Tuesday, September 28, 2010

NYFF 2010: Uncle Boonmee Who Can Recall His Past Lives

Man and animal coalesce in Uncle Boonmee Who Can Recall His Past Lives, Apichatpong Weerasethakul’s ode to a Thai of his past that greatly influences the Thai of his present

Apichatpong Weerasethakul / UK, Thailand, France, Germany, Spain / 2010 / 113m


Are we really humans, or just animals grazing about in a forest? How can we tell the difference? Are we waiting to be hunted, or are we creating a new species by having relations outside of our own? Are we just zombies, sitting in the theatre waiting to be profoundly impacted by a simple piece of art? What defines a piece of art as simple? Are we continually attempting to reach out to our past lives (even if it is subconscious)? Am I really here right now, or am I living this life somewhere else?

Based on a self-published book from 1983 and centered around a character who was fleetingly mentioned in 2004’s Tropical Malady, Apichatpong Weerasethakul’s Uncle Boonmee Who Can Recall His Past Lives defies simple description. It exists in that rare space of cinema as a film you experience rather than view in the traditional sense. Weerasethakul overtly breaks no new ground plot-wise with Uncle Boonmee and it is clear that this is not his intent as an artist. His previous works are marked by a particular avant-garde and experimental aesthetic, and it has never been as beautifully synthesized with his ideas on art and life as it has with this film. Uncle Boonmee is a mood piece, one in which mortality and being are mused over against the backdrop of a dying man’s ghost story.

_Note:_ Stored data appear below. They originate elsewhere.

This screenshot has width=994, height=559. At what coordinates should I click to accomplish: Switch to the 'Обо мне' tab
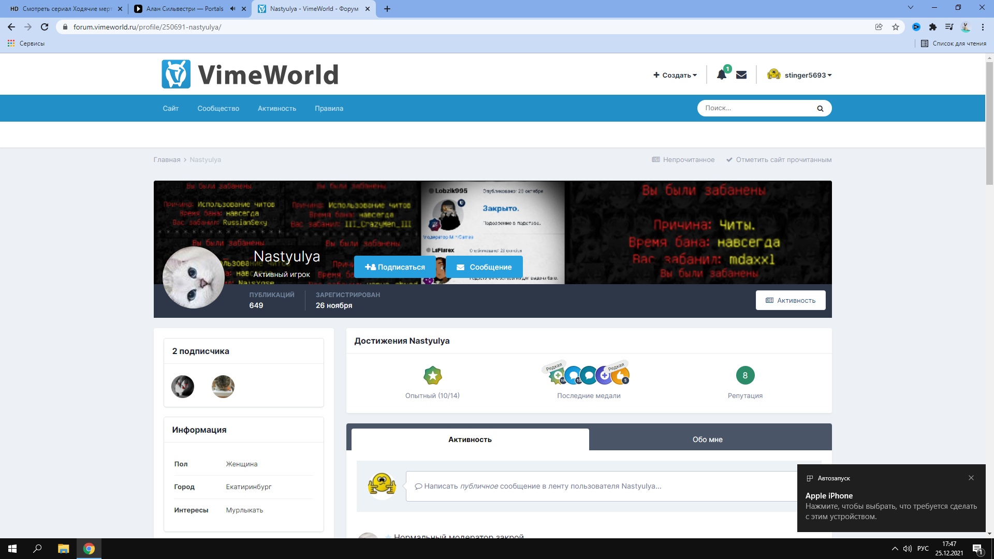pos(707,439)
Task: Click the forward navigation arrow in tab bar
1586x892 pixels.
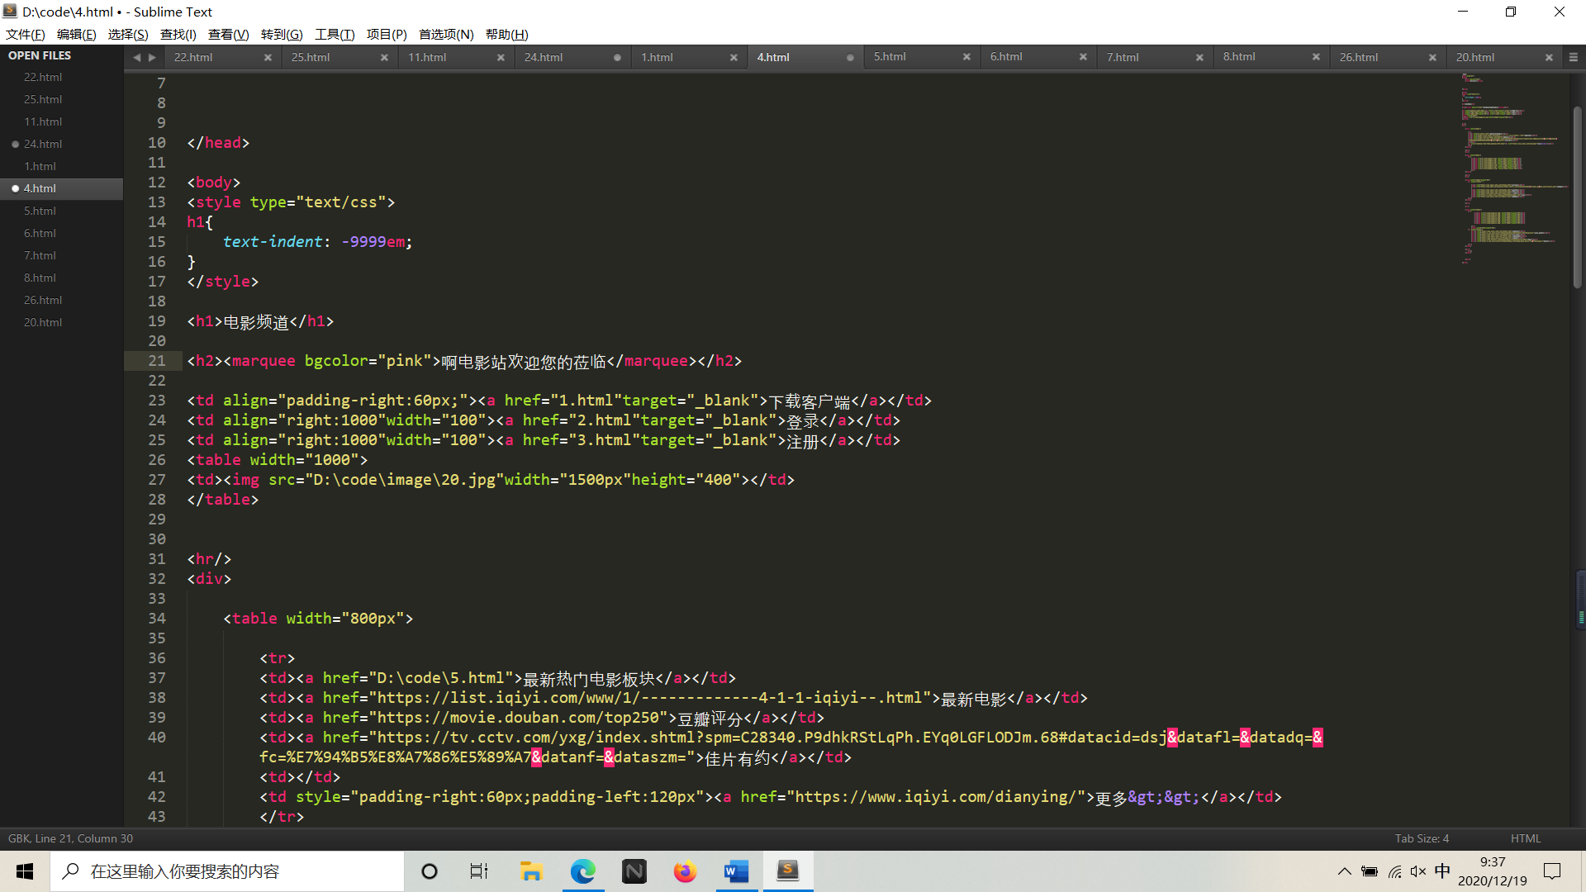Action: point(153,57)
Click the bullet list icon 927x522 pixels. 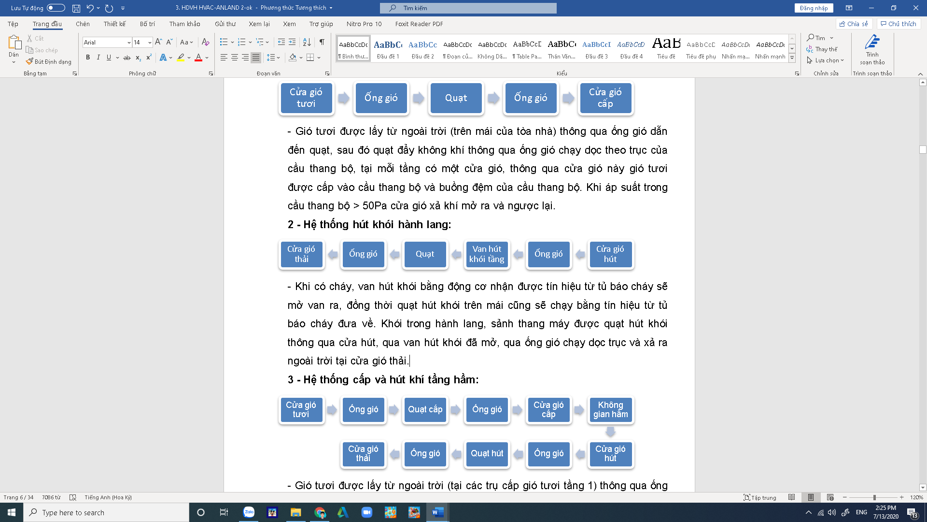click(224, 42)
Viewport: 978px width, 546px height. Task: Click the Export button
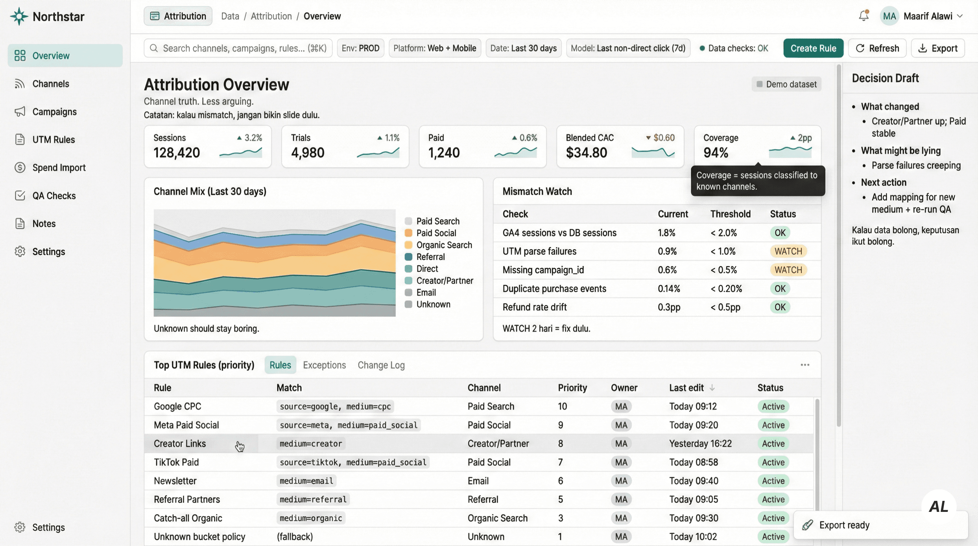(x=937, y=48)
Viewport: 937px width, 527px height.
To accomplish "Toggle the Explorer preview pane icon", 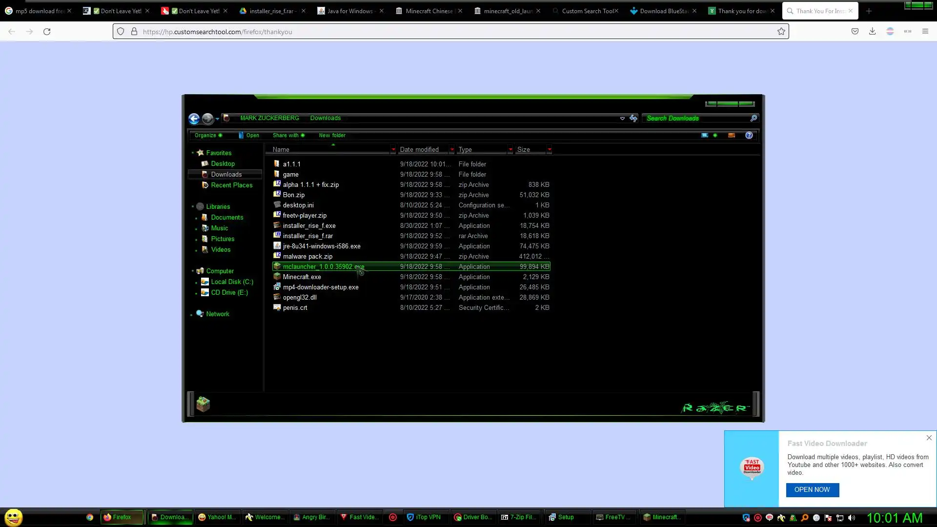I will (x=731, y=135).
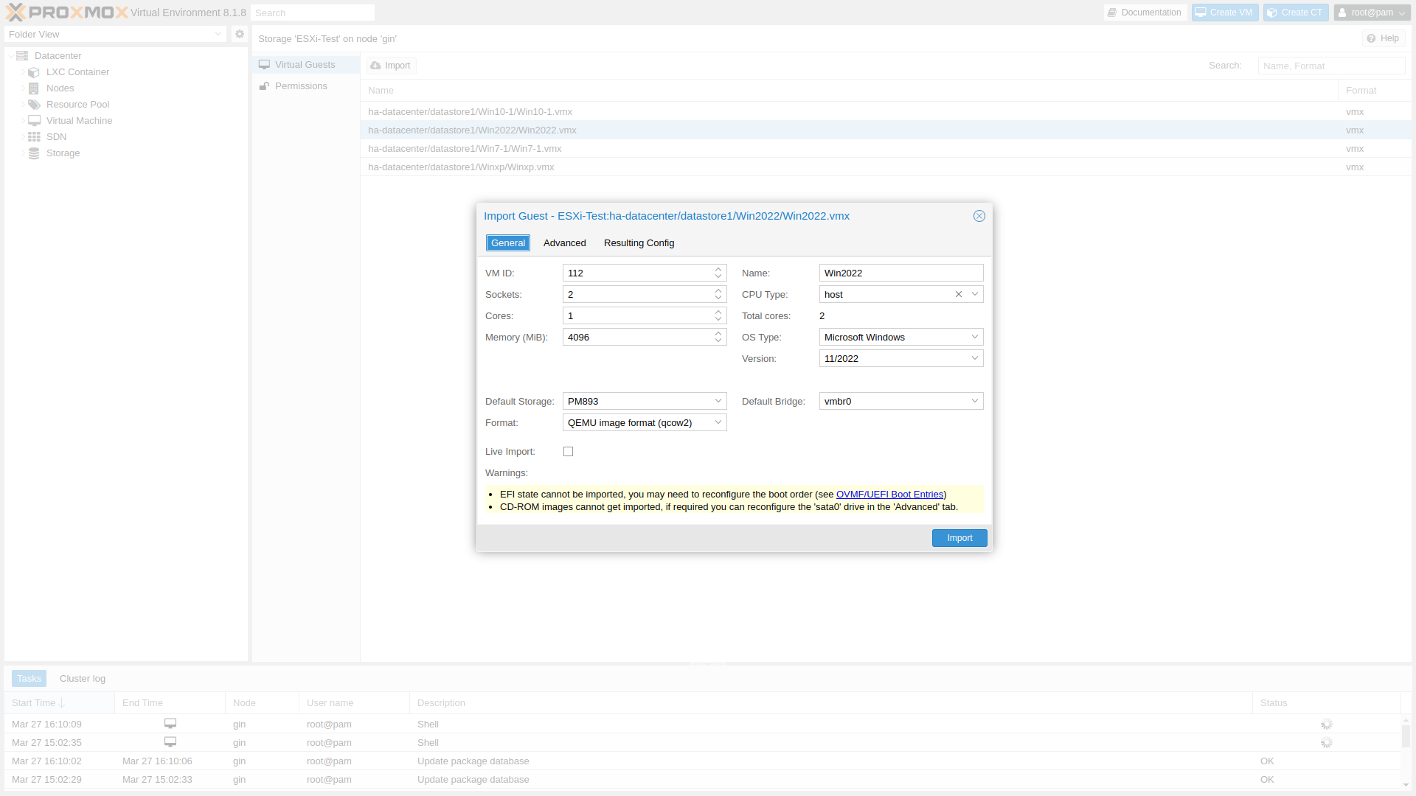The image size is (1416, 796).
Task: Enable the Live Import checkbox
Action: pos(568,452)
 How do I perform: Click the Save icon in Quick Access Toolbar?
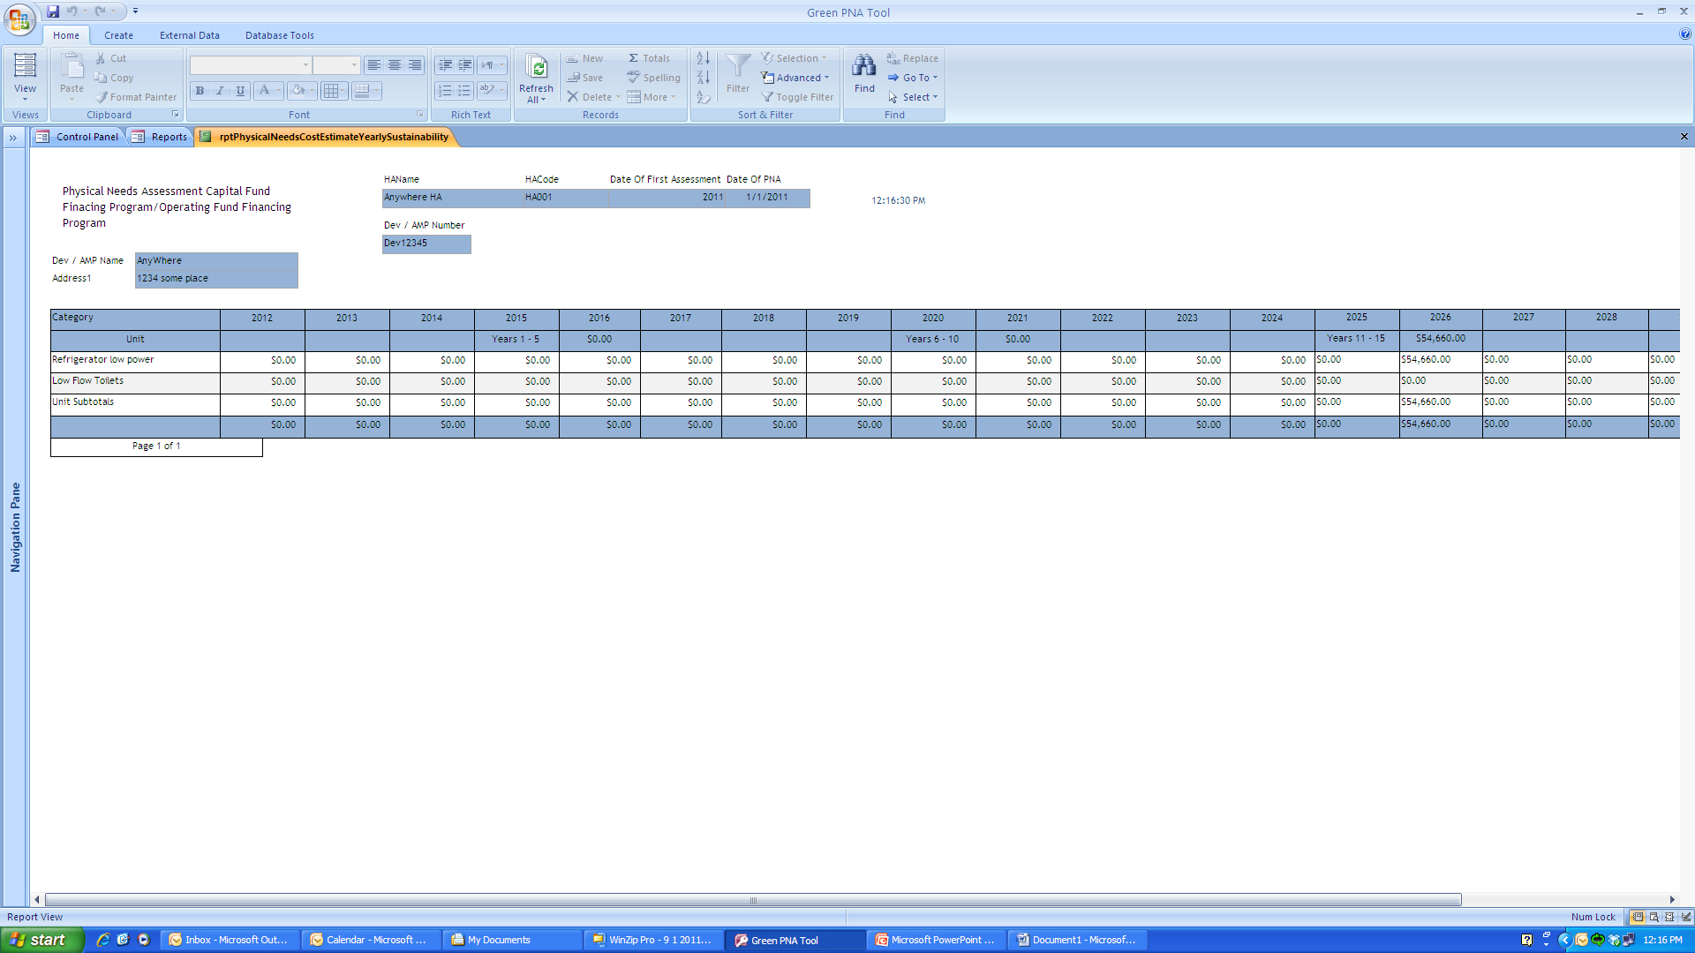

And a ghost story it is, but definitely not in the common sense. Within the first few scenes, we are introduced to Uncle Boonmee’s deceased wife and estranged son, who comes back as half-monkey half-man with laser red eyes (which prompts an honest and hysterical line about him growing out his hair). At first it is frightening to see this figure (as he pops up right before the film title’s card), but it is not long before the audience trusts him. This is in part because Boonmee, his sister-in-law Jen, and his son Tong approach the ghosts with apprehension for just a few seconds before welcoming them back into the world of the living with open arms. Weerasethakul’s success is that he forges this acceptance as fairly accessible to the audience, which makes nearly anything possibly within the realm of his filmmaking and further blurs the spheres of the living and the departed.


But this is not Weerasethakul’s sole success, of course, because we have not considered his seamless merging of man with nature. His camera frequently remains stationary and lingers on landscapes of forests and animals like water buffalo, which works in conjunction with the immersive sound design to transport the audience into these foreign places. These foreign places end up not seeming foreign at all, actually quite the opposite - they end up seeming familiar, due to Weerasethakul’s skill as a filmmaker to make time irrelevant and ignite a deep sense of site specificity the focus point. There is a universal sense of nostalgia when Weerasethakul shoots a sun descending through the trees because it is not your typical sunset, and we all have experienced it. Although this universal sense of nostalgia is pervasive in some of the sensory-heavy shots, Apichatpong allows for a personal reading as well.


What is specific to this film is part of what makes it so transcendent, like when Uncle Boonmee makes Jen taste honey (which she describes as “heaven” after walking in the sun all day) on his farm or when Weerasethakul breaks off into a thrilling and natural scene where a woman who questions her beauty begins talking to a catfish and is subsequently depicted fornicating with it. The catfish scene is not shot in a provocative or exploitative manner. It never, at any point, feels less than an ordinary way to deal with an identity crisis and not to mention it also furthers Weerasethakul’s contemplation on the convergence of man and animal.

Nearing the end frames, Uncle Boonmee makes it clear that the past affects the present and the future more than we think it does and more than we would like to believe. Weerasethakul adds a very subtle, quiet political edge when a monk takes off his robe in one of the final scenes, which could be interpreted as him dealing with his problems with the Thai government censoring his 2006 film Syndromes and a Century. This scene, among others, firmly grounds the film in Weerasethakul’s reality, a reality which becomes more glowingly optimistic and hopeful as the film progresses (the reality of a Palme d‘Or also helps, and moreover, the recognition the film has received since winning that award is astounding and invigorating).

During the Q&A, Apichatpong spoke about how every reel of film he used (which is about twenty minutes of screen time) was a different ode to his fondness for the Thai films, fables, and folklores of his childhood. His success in this department is singular: it never feels choppy or segmented, one sequence flowing into the next with relative ease and, although it may not be apparent at first, there are interrelated social and philosophical yearnings that permeate the film as a whole. The final scene begs questions about the media and cinema that other filmmakers could only dream of asking in so few words, and that is the power of Mr. Weerasethakul’s cinema - he is able to convey so much with so little.